# Dublin Buses - Clean Data

Prerequisites: `00-download-data.ipynb`

Before running the code in this notebook, you must download and concatenate all the original per-day data files into a single parquet file. Please use the above notebook to do this.

In [1]:
import numpy as np
import pandas as pd
import ipywidgets as widgets
import osmnx as ox
from ipywidgets import interact, interact_manual
from tqdm import tqdm_notebook as tqdm
import folium
import multiprocessing
import collections
import matplotlib.pyplot as plt

from sklearn.neighbors import BallTree

from geo.geomath import vec_haversine, num_haversine
from geo.df import DataCleaner
from par.allel import parallel_process
from geo.df import mem_usage, categorize_columns

Read the data in parquet format, as generated by the first step. Note that not all columns are being read in.

In [2]:
columns_to_read = ['Timestamp', 'LineID', 'Direction', 'PatternID', 
                   'JourneyID', 'Congestion', 'Lon', 'Lat', 
                   'Delay', 'BlockID', 'VehicleID', 'StopID', 'AtStop']
df = pd.read_parquet("data/sir010113-310113.parquet", columns=columns_to_read)

In [3]:
mem_usage(df)

' 4997.05 MB'

In [4]:
df = categorize_columns(df, ['PatternID'])
mem_usage(df)

' 2586.19 MB'

In [5]:
journeys = df.JourneyID.unique()

In [6]:
journeys.shape

(18614,)

In [7]:
cleaner = DataCleaner()

In [8]:
vehicles = df['VehicleID']

In [9]:
unique_vehicles = df['VehicleID'].unique()

In [10]:
def zero_runs(a):
    # Source: https://stackoverflow.com/questions/24885092/finding-the-consecutive-zeros-in-a-numpy-array
    # Create an array that is 1 where a is 0, and pad each end with an extra 0.
    iszero = np.concatenate(([0], np.equal(a, 0).view(np.int8), [0]))
    absdiff = np.abs(np.diff(iszero))
    # Runs start and end where absdiff is 1.
    ranges = np.where(absdiff == 1)[0].reshape(-1, 2)
    return ranges

The `get_top_whisker_speed` function calculates the speed corresponding to the top whisker on a box-and-whiskers plot, using Tukey's formulation. The top whisker corresponds to 1.5 times the interquartile range added to the third quartile value. Use this function to calculate the most likely top speed on a per-vehicle basis, when fixing the type-2 anomalies.

In [11]:
def get_top_whisker_speed(df):
    q = df['v'].quantile([.25, .5, .75])
    iqr = q.loc[0.75] - q.loc[0.25]
    return q.loc[0.75] + 1.5 * iqr

The `process_vehicle` function fixes all anomalies on a vehicle partition of the data. After fixing the anomalies, the function returns a dictionary containing the vehicle identifier, the cleaned-up DataFrame, the type 2 anomalies DataFrame, and the _top whisker speed_ value for the vehicle.

In [12]:
def process_vehicle(v, df):
    df = cleaner.calculate_derived_columns(df)
    df = cleaner.fix_type1_anomalies(df)
    max_v = get_top_whisker_speed(df)
    df, anomalies = cleaner.fix_type2_anomalies(df, max_speed=max_v)
    return {'v': v, 'df': df, 'anom': anomalies, 'max_v': max_v }

Create an array with the input data for the parallel anomaly correction process. Each array element contains the required parameters for a call to the `process_vehicle` function. Having the data split up by vehicle helps in the parallelization process. Each process looks at a single partition of the data, avoiding data concurrency problems.

In [13]:
vehicle_data = [{'v': v, 'df': df[df['VehicleID'] == v].copy().sort_values(by='Timestamp')} for v in tqdm(unique_vehicles)]

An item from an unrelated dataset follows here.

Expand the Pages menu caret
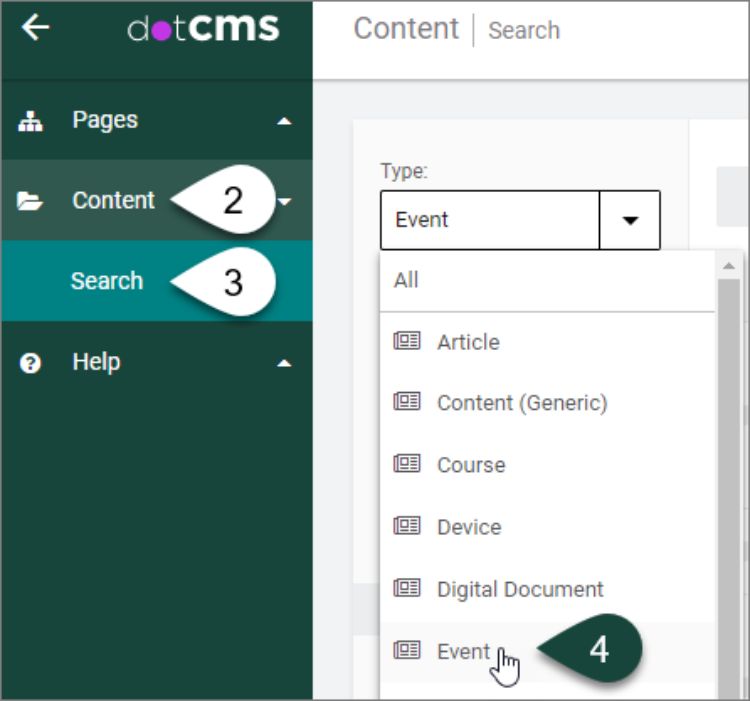Viewport: 750px width, 701px height. [x=285, y=121]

HBox(children=(IntProgress(value=0, max=911), HTML(value='')))




We do not need the main DataFrame anymore, so we can do away with it and save some precious memory in the process.

In [14]:
df = None

Now run the parallel process that fixes all the anomalies. Note that this piece of code can take a long time to run, depending on your hardware. The more cores, the better!

In [15]:
fixed_data = parallel_process(vehicle_data, process_vehicle, use_kwargs=True, tqdm=tqdm)

HBox(children=(IntProgress(value=0, max=908), HTML(value='')))




HBox(children=(IntProgress(value=1, bar_style='info', max=1), HTML(value='')))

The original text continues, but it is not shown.